Assignment:
Without omitting anything, return the records precisely as given.

Data provided:
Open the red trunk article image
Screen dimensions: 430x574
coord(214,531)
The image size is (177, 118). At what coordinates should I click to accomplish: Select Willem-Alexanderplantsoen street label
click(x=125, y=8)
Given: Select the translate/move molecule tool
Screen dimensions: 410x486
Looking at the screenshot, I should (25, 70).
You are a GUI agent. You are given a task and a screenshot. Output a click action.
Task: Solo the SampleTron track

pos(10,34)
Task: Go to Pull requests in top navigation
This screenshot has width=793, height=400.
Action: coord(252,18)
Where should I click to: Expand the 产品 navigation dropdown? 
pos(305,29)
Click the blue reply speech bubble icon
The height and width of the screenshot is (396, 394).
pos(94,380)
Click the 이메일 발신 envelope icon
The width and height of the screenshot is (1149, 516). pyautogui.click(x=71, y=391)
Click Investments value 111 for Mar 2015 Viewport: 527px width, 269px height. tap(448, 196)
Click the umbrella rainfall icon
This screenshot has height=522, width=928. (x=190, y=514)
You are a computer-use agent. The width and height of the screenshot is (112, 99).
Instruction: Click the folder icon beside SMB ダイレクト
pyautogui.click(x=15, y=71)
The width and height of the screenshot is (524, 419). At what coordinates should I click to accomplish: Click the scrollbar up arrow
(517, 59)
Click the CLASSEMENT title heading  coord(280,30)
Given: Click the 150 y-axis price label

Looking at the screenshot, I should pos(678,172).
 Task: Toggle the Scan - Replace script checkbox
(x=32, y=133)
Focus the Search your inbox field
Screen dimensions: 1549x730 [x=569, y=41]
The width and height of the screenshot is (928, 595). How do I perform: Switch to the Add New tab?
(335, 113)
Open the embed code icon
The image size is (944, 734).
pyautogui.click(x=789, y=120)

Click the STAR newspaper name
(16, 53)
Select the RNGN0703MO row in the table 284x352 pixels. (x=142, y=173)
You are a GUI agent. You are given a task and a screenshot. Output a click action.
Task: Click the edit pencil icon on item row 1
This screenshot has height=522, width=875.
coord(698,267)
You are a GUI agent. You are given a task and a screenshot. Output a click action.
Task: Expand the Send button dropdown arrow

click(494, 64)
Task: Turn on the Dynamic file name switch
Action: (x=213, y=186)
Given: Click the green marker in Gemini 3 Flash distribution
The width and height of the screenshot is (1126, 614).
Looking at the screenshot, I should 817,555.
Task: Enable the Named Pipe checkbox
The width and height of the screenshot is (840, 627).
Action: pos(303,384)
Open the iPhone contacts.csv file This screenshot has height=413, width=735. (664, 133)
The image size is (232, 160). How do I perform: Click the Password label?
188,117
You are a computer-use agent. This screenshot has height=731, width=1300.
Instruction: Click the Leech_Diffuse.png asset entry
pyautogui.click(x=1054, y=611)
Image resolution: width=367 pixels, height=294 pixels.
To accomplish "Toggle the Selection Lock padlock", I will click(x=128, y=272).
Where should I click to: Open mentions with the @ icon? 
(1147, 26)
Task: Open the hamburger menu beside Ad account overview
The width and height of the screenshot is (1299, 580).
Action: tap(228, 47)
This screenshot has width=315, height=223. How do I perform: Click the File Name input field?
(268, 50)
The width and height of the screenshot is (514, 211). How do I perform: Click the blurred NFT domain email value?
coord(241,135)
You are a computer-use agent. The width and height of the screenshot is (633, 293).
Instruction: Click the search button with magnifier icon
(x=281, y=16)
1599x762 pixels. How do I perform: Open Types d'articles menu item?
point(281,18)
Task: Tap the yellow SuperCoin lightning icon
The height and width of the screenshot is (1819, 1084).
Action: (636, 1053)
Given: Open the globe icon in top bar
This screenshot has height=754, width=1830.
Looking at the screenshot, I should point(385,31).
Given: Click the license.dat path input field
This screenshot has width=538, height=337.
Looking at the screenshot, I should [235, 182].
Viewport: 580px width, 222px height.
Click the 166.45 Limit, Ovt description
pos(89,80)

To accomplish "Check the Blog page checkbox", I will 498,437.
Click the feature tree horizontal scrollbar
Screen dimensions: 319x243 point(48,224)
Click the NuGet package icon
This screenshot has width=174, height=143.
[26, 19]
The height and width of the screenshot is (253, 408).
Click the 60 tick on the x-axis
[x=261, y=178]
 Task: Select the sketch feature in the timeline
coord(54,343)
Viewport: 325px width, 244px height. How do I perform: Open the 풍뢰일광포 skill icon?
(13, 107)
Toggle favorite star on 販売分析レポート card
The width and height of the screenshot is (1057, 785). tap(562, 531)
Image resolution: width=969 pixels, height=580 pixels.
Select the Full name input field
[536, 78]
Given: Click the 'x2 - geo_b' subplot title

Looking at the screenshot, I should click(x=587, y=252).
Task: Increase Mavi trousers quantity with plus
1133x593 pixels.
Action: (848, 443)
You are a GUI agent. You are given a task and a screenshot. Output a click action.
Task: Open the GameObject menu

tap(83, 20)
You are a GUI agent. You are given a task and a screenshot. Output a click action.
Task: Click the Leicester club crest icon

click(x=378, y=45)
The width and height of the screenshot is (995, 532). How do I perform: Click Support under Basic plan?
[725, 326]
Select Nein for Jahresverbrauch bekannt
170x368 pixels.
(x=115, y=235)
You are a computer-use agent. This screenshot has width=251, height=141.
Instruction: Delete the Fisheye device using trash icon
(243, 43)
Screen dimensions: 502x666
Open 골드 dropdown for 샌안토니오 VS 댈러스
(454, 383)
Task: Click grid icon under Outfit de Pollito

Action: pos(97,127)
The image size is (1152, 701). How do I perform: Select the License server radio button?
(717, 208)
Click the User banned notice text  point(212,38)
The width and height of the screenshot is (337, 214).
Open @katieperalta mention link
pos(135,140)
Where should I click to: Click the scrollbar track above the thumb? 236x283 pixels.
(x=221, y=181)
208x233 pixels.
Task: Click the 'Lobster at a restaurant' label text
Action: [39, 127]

Reply:
Open the red trunk article image
Screen dimensions: 430x574
coord(214,531)
The image size is (177, 118). At what coordinates should I click to accomplish: Select Willem-Alexanderplantsoen street label
click(x=125, y=8)
Given: Select the translate/move molecule tool
Screen dimensions: 410x486
Looking at the screenshot, I should (25, 70).
You are a GUI agent. You are given a task and a screenshot. Output a click action.
Task: Solo the SampleTron track

pos(10,34)
Task: Go to Pull requests in top navigation
This screenshot has width=793, height=400.
Action: coord(252,18)
Where should I click to: Expand the 产品 navigation dropdown? 
pos(305,29)
Click the blue reply speech bubble icon
The height and width of the screenshot is (396, 394).
pos(94,380)
Click the 이메일 발신 envelope icon
The width and height of the screenshot is (1149, 516). pyautogui.click(x=71, y=391)
Click Investments value 111 for Mar 2015 Viewport: 527px width, 269px height. tap(448, 196)
Click the umbrella rainfall icon
This screenshot has height=522, width=928. (x=190, y=514)
You are a computer-use agent. The width and height of the screenshot is (112, 99).
Instruction: Click the folder icon beside SMB ダイレクト
pyautogui.click(x=15, y=71)
The width and height of the screenshot is (524, 419). At what coordinates should I click to accomplish: Click the scrollbar up arrow
(517, 59)
Click the CLASSEMENT title heading  coord(280,30)
Given: Click the 150 y-axis price label

Looking at the screenshot, I should pos(678,172).
 Task: Toggle the Scan - Replace script checkbox
(x=32, y=133)
Focus the Search your inbox field
Screen dimensions: 1549x730 [x=569, y=41]
The width and height of the screenshot is (928, 595). How do I perform: Switch to the Add New tab?
(335, 113)
Open the embed code icon
The image size is (944, 734).
pyautogui.click(x=789, y=120)

Click the STAR newspaper name
(16, 53)
Select the RNGN0703MO row in the table 284x352 pixels. (x=142, y=173)
You are a GUI agent. You are given a task and a screenshot. Output a click action.
Task: Click the edit pencil icon on item row 1
This screenshot has height=522, width=875.
coord(698,267)
You are a GUI agent. You are given a task and a screenshot. Output a click action.
Task: Expand the Send button dropdown arrow

click(494, 64)
Task: Turn on the Dynamic file name switch
Action: (x=213, y=186)
Given: Click the green marker in Gemini 3 Flash distribution
The width and height of the screenshot is (1126, 614).
Looking at the screenshot, I should 817,555.
Task: Enable the Named Pipe checkbox
The width and height of the screenshot is (840, 627).
Action: pos(303,384)
Open the iPhone contacts.csv file This screenshot has height=413, width=735. (664, 133)
The image size is (232, 160). How do I perform: Click the Password label?
188,117
You are a computer-use agent. This screenshot has height=731, width=1300.
Instruction: Click the Leech_Diffuse.png asset entry
pyautogui.click(x=1054, y=611)
Image resolution: width=367 pixels, height=294 pixels.
To accomplish "Toggle the Selection Lock padlock", I will click(x=128, y=272).
Where should I click to: Open mentions with the @ icon? 
(1147, 26)
Task: Open the hamburger menu beside Ad account overview
The width and height of the screenshot is (1299, 580).
Action: tap(228, 47)
This screenshot has width=315, height=223. How do I perform: Click the File Name input field?
(268, 50)
The width and height of the screenshot is (514, 211). How do I perform: Click the blurred NFT domain email value?
coord(241,135)
You are a computer-use agent. The width and height of the screenshot is (633, 293).
Instruction: Click the search button with magnifier icon
(x=281, y=16)
1599x762 pixels. How do I perform: Open Types d'articles menu item?
point(281,18)
Task: Tap the yellow SuperCoin lightning icon
The height and width of the screenshot is (1819, 1084).
Action: (636, 1053)
Given: Open the globe icon in top bar
This screenshot has height=754, width=1830.
Looking at the screenshot, I should point(385,31).
Given: Click the license.dat path input field
This screenshot has width=538, height=337.
Looking at the screenshot, I should [235, 182].
Viewport: 580px width, 222px height.
Click the 166.45 Limit, Ovt description
pos(89,80)

To accomplish "Check the Blog page checkbox", I will 498,437.
Click the feature tree horizontal scrollbar
Screen dimensions: 319x243 point(48,224)
Click the NuGet package icon
This screenshot has width=174, height=143.
[26, 19]
The height and width of the screenshot is (253, 408).
Click the 60 tick on the x-axis
[x=261, y=178]
 Task: Select the sketch feature in the timeline
coord(54,343)
Viewport: 325px width, 244px height. How do I perform: Open the 풍뢰일광포 skill icon?
(13, 107)
Toggle favorite star on 販売分析レポート card
The width and height of the screenshot is (1057, 785). tap(562, 531)
Image resolution: width=969 pixels, height=580 pixels.
Select the Full name input field
[536, 78]
Given: Click the 'x2 - geo_b' subplot title

Looking at the screenshot, I should click(x=587, y=252).
Task: Increase Mavi trousers quantity with plus
1133x593 pixels.
Action: (848, 443)
You are a GUI agent. You are given a task and a screenshot. Output a click action.
Task: Open the GameObject menu

tap(83, 20)
You are a GUI agent. You are given a task and a screenshot. Output a click action.
Task: Click the Leicester club crest icon

click(x=378, y=45)
The width and height of the screenshot is (995, 532). How do I perform: Click Support under Basic plan?
[725, 326]
Select Nein for Jahresverbrauch bekannt
170x368 pixels.
(x=115, y=235)
You are a computer-use agent. This screenshot has width=251, height=141.
Instruction: Delete the Fisheye device using trash icon
(243, 43)
Screen dimensions: 502x666
Open 골드 dropdown for 샌안토니오 VS 댈러스
(454, 383)
Task: Click grid icon under Outfit de Pollito

Action: pos(97,127)
The image size is (1152, 701). How do I perform: Select the License server radio button?
(717, 208)
Click the User banned notice text  point(212,38)
The width and height of the screenshot is (337, 214).
Open @katieperalta mention link
pos(135,140)
Where should I click to: Click the scrollbar track above the thumb? 236x283 pixels.
(x=221, y=181)
208x233 pixels.
Task: Click the 'Lobster at a restaurant' label text
Action: [39, 127]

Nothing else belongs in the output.